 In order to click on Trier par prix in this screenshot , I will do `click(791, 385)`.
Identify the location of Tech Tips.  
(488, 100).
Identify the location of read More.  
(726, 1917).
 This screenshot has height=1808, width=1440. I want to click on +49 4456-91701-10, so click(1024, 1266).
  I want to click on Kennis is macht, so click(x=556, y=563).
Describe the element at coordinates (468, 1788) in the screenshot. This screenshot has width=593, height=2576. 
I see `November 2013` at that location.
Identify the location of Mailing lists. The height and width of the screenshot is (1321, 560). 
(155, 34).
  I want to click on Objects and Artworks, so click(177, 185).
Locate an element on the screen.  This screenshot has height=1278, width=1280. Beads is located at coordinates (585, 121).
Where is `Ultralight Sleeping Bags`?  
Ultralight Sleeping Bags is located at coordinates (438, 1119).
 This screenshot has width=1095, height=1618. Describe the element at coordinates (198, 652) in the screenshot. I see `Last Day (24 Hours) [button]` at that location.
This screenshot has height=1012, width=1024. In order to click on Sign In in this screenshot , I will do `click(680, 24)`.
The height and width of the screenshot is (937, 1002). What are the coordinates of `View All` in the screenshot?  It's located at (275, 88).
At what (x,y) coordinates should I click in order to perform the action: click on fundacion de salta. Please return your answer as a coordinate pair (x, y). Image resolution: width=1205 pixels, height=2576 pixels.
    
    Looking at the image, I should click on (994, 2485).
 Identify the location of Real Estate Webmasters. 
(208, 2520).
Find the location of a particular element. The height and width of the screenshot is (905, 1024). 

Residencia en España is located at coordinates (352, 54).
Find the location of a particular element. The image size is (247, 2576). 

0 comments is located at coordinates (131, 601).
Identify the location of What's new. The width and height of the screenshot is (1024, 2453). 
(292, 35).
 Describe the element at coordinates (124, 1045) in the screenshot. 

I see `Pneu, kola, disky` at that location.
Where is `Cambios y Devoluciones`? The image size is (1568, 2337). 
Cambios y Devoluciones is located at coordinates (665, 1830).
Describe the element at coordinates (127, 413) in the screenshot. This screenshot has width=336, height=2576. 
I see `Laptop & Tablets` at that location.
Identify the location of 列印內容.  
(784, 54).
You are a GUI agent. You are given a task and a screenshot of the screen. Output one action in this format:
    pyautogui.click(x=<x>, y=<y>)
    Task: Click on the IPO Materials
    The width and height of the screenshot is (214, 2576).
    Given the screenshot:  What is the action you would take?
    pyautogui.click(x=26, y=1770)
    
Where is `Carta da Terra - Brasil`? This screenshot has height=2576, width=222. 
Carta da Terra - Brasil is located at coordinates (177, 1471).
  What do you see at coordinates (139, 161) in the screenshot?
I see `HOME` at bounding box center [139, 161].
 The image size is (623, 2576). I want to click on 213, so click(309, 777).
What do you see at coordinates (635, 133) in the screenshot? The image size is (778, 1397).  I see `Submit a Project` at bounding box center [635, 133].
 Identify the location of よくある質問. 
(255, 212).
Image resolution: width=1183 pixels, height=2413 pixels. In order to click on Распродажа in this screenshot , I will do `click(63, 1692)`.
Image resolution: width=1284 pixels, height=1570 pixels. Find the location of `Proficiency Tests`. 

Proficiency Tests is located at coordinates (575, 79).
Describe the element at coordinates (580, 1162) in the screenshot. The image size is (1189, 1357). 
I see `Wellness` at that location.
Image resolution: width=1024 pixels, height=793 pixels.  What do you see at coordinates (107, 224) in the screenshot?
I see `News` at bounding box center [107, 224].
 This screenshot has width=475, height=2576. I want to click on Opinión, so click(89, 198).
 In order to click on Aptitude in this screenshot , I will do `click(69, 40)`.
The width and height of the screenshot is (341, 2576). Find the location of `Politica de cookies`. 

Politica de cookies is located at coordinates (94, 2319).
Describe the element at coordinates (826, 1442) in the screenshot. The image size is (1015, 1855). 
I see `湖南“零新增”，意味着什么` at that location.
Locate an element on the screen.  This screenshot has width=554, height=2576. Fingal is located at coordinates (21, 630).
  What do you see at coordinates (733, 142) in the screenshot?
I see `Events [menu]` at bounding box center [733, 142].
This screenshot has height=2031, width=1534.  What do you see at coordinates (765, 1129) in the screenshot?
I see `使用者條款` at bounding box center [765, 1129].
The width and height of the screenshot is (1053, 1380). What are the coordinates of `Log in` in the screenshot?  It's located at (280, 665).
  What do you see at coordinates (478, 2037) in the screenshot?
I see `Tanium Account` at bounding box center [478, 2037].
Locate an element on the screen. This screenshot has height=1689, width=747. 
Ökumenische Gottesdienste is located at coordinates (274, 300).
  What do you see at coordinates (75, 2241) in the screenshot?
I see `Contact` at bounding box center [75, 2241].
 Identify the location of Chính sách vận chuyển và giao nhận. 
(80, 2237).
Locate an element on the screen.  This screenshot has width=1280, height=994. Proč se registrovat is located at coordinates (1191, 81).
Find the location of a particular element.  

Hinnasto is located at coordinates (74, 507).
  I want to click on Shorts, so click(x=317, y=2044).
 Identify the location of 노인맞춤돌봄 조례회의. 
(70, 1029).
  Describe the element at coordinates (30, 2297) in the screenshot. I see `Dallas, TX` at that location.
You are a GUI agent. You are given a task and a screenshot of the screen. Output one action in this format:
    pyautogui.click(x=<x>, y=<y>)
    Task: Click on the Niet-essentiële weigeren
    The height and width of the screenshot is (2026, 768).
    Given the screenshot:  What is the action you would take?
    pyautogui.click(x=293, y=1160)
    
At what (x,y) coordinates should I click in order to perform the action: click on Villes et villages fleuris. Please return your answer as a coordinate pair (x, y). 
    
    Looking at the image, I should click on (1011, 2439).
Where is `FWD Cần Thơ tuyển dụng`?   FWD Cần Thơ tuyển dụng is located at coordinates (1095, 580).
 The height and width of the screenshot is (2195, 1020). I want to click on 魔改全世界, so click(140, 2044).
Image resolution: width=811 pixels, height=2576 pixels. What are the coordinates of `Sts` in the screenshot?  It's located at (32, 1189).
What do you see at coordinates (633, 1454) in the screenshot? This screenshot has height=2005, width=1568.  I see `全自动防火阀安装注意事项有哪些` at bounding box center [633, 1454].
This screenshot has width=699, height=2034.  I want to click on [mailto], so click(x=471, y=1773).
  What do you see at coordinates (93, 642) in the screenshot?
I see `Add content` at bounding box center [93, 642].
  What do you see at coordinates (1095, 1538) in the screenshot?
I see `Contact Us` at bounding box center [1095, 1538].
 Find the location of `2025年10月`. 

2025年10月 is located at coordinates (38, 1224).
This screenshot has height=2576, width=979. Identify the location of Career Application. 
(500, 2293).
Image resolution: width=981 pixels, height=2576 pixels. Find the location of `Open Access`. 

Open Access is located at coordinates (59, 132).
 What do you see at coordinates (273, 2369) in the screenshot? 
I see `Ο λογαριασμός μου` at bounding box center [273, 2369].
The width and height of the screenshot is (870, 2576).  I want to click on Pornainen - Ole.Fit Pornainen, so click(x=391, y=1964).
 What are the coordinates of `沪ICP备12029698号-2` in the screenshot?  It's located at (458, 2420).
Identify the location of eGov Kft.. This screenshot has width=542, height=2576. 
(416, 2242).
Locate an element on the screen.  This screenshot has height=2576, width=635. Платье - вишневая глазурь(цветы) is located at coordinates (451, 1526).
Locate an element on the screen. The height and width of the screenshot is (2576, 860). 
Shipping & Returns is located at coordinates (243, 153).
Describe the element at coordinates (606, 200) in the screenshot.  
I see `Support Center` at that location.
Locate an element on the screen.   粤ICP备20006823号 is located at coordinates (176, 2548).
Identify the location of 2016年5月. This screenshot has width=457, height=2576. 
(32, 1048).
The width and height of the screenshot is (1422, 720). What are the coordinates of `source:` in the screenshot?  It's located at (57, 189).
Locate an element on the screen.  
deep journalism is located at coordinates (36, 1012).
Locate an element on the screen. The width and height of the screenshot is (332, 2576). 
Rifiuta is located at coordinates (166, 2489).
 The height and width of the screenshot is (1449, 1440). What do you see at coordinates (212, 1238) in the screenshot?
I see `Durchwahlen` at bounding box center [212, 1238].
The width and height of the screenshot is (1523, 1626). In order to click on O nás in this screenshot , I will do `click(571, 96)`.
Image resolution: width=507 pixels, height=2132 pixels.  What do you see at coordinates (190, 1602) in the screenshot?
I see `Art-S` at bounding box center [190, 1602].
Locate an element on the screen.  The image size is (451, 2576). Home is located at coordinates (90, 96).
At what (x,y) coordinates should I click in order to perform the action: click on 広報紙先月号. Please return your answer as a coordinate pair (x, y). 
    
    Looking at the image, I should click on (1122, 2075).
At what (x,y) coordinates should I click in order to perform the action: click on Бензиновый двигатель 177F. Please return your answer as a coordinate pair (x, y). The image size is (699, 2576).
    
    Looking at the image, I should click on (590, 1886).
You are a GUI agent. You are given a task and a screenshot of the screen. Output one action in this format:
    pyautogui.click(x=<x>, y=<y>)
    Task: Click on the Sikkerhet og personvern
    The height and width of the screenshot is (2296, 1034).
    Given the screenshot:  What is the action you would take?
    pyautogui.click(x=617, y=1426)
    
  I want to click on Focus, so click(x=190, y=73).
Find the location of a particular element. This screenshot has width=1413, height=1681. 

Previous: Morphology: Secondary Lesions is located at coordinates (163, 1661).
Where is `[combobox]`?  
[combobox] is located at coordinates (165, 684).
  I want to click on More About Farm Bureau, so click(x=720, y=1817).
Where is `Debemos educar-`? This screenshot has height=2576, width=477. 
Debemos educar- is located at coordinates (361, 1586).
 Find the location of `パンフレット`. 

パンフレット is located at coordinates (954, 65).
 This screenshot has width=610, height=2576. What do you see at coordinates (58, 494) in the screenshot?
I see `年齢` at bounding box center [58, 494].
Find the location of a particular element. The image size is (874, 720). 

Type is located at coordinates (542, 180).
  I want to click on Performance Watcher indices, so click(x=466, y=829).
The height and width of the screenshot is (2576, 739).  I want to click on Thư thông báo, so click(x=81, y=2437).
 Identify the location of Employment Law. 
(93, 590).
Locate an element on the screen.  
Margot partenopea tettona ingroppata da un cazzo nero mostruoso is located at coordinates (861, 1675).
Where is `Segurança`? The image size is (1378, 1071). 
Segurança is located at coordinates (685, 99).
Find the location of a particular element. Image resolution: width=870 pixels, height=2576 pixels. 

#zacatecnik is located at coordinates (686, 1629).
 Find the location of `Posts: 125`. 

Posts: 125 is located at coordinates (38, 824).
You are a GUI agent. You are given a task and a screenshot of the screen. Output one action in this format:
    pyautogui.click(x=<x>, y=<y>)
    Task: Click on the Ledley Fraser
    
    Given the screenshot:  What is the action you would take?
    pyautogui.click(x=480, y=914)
=======
● **ENUNCIADO**
Devuelve sin cambios las líneas del material que van desde la que contiene "Describe the element at coordinates (826, 1442)" hasta la que contiene "The width and height of the screenshot is (1053, 1380).", ambas incluidas.

● **RESULTADO**
Describe the element at coordinates (826, 1442) in the screenshot. The image size is (1015, 1855). 
I see `湖南“零新增”，意味着什么` at that location.
Locate an element on the screen.  This screenshot has width=554, height=2576. Fingal is located at coordinates (21, 630).
  What do you see at coordinates (733, 142) in the screenshot?
I see `Events [menu]` at bounding box center [733, 142].
This screenshot has height=2031, width=1534.  What do you see at coordinates (765, 1129) in the screenshot?
I see `使用者條款` at bounding box center [765, 1129].
The width and height of the screenshot is (1053, 1380). What are the coordinates of `Log in` in the screenshot?  It's located at (280, 665).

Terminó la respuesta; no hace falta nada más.